Note the presence of variable name, not involved in the test itself, but that will play a role in the below discussion.

Basic Unit Test

First finding: Despite the Undefined Behavior (Buffer Overflow) the test passes: Indeed every array cell is incremented as expected.

This can be verified by running make ut

$ make gcc
gcc -I. test_driver.c increment.c -o demo-ub && ./demo-ub

Run test_increment_array()

increment_array({1, 3, 5 ,7}) = {2, 4, 6, 8} --> PASSED

Note: We'll see that more in detail at the bottom of this document but an analysis with TrustInSoft would detect the problem and raise an alarm, because the above increment_array() function increments one cell to far at the end of the array.

Basic Unit Test with a bit more logging

For the moment let's try to see what is happening exactly, and for that we'll re-run the same test with a little bit more information logged, by running make ut-gcc

$ make gcc-verbose
gcc -DLOG_VERBOSE -I. test_driver.c increment.c logutils.c -o demo-ub && ./demo-ub

Run test_increment_array()
Address(data) = 0x7ffecadbd2f0 = 140732301824752
Address(name) = 0x7ffecadbd300 = 140732301824768
Before increment array = {1, 3, 5, 7} - name = Olivier
After  increment array = {2, 4, 6, 8} - name = Plivier

increment_array({1, 3, 5, 7}) = {2, 4, 6, 8} --> PASSED

In the context of this test the array data (and the string name) are allocated in the heap, and when compiled with gcc 9.4.0, data and name are contiguous in memory (Address of name (0x7ffecadbd300) is exactly 16 bytes (0x10) after address of data (0x7ffecadbd2f0), i.e. just the size of a 4 integers array).
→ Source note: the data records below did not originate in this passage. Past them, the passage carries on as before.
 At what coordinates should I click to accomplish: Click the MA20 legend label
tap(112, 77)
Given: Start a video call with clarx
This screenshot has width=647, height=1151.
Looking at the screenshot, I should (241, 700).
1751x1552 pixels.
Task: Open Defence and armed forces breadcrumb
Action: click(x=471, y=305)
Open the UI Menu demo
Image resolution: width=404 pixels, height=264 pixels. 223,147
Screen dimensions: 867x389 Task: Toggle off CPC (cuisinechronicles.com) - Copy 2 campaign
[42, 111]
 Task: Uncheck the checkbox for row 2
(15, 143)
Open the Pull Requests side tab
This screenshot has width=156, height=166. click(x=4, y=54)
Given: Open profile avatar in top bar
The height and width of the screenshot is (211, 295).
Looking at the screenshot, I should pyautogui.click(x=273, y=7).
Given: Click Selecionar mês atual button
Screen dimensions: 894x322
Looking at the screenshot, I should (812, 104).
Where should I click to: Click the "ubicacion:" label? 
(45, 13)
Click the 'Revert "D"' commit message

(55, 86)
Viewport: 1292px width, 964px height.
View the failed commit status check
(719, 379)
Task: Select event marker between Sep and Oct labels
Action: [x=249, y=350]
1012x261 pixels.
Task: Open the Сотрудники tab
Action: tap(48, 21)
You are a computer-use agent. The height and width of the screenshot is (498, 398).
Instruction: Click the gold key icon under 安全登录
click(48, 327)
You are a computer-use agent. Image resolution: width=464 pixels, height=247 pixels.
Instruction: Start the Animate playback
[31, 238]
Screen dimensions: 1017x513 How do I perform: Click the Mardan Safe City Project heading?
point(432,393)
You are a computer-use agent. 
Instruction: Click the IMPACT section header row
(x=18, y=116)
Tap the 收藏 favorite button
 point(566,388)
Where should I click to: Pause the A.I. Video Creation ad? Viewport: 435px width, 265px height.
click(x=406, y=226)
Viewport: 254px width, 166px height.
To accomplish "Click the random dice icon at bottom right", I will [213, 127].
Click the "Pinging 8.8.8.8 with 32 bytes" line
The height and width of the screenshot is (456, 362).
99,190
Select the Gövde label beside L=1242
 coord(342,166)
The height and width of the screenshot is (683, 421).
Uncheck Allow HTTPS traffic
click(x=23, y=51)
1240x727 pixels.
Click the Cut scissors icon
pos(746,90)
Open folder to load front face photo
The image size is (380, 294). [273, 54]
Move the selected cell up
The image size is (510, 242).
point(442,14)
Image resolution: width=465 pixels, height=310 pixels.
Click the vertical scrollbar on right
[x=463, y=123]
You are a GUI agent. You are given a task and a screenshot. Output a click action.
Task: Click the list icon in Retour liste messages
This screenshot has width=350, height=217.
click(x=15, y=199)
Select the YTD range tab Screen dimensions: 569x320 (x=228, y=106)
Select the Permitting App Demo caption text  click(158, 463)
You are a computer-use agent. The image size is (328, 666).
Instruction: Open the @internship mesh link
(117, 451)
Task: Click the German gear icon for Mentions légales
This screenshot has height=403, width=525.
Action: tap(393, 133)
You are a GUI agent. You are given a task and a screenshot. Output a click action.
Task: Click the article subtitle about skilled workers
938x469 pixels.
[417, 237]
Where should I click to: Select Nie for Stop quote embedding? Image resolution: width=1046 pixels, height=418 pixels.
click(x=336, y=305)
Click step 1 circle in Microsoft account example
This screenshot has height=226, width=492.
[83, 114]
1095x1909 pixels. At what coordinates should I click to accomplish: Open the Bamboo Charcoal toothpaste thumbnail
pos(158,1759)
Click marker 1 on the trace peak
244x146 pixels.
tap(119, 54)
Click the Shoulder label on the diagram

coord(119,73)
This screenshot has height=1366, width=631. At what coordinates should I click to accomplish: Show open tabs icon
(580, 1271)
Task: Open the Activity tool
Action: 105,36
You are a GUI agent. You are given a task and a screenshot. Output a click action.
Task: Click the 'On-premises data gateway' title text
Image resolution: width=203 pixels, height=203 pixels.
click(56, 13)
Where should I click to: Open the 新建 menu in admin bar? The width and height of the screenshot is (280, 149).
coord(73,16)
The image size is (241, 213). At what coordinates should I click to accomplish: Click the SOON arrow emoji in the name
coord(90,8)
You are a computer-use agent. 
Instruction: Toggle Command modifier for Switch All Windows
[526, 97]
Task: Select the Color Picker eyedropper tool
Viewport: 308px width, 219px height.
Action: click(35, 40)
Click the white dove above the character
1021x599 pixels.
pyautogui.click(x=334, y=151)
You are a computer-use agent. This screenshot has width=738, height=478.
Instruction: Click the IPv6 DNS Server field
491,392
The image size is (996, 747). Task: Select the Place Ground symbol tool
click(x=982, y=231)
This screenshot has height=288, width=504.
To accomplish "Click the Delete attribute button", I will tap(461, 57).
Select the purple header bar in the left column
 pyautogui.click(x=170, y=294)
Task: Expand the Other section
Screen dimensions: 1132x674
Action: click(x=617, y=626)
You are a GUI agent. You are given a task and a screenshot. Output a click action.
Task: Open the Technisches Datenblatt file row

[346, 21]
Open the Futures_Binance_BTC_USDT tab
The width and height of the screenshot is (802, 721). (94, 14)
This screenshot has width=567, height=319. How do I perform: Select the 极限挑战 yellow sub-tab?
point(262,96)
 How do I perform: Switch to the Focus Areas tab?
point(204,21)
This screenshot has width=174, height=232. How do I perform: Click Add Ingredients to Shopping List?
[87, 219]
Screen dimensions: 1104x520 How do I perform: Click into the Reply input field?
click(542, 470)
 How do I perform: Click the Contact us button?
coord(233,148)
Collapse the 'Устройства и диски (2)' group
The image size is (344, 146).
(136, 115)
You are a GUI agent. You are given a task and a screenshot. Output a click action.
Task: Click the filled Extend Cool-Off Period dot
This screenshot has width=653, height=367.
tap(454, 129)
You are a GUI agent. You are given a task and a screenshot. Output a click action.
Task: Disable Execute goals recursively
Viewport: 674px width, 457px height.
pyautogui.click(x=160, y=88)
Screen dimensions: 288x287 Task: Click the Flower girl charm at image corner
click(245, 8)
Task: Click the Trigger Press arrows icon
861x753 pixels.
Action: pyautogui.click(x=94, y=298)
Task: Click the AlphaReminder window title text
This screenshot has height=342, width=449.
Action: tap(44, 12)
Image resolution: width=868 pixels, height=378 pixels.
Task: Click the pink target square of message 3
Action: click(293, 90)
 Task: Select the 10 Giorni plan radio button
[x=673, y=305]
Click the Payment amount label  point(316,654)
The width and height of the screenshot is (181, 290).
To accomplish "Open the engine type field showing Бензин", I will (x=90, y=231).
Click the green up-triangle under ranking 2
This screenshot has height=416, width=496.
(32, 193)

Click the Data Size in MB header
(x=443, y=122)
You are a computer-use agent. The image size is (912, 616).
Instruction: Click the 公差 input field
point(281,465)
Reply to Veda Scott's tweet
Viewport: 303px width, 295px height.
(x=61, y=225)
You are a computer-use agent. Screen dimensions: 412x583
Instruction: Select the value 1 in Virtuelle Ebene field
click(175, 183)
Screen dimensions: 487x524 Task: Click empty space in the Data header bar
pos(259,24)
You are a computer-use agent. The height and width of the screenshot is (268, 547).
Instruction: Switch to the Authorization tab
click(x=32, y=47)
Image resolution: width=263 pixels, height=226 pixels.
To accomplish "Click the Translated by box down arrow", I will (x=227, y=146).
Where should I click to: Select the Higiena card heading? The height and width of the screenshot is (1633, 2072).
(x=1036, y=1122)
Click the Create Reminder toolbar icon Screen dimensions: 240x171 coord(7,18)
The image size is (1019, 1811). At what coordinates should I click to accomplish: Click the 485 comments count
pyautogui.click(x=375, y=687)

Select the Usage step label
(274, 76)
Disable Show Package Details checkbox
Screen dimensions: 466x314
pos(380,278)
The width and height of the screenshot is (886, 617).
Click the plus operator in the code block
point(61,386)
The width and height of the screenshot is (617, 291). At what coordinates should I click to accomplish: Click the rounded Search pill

Because of the buffer overflow increment_array() function (over)writes in the name variable.

Before calling increment_array(), name holds the value Olivier
After calling increment_array(), name holds the value Plivier

Showing that Undefined Behaviors are subtle (but severe) problems

It's all about context! With an Undefined Behavior, the code behaves unpredictably, and differently depending on context. We'll make 2 variations of the above test, that should change absolutely nothing, and look at the test result

Variation 1: Keep same code, change of compiler

Let's change the compiler, and use clang instead of gcc. For that run make ut-clang.

make clang
clang -DLOG_VERBOSE -I. test_driver.c increment.c logutils.c -o demo-ub && ./demo-ub

Run test_increment_array()
Address(data) = 0x7ffe93113750 = 140731365799760
Address(name) = 0x7ffe93113748 = 140731365799752
Before increment array = {1, 3, 5, 7} - name = Olivier
After  increment array = {2, 4, 6, 8} - name = Olivier

increment_array({1, 3, 5, 7}) = {2, 4, 6, 8} --> PASSED

With that compiler, you'll notice that variables data and name are implanted differently in memory (name address is below/before data, whereas with gcc it was above/after) and because of that name is not overwritten (but that's pure luck... or unpredictability... or anything but determinism, that is, the essence of an Undefined Behavior)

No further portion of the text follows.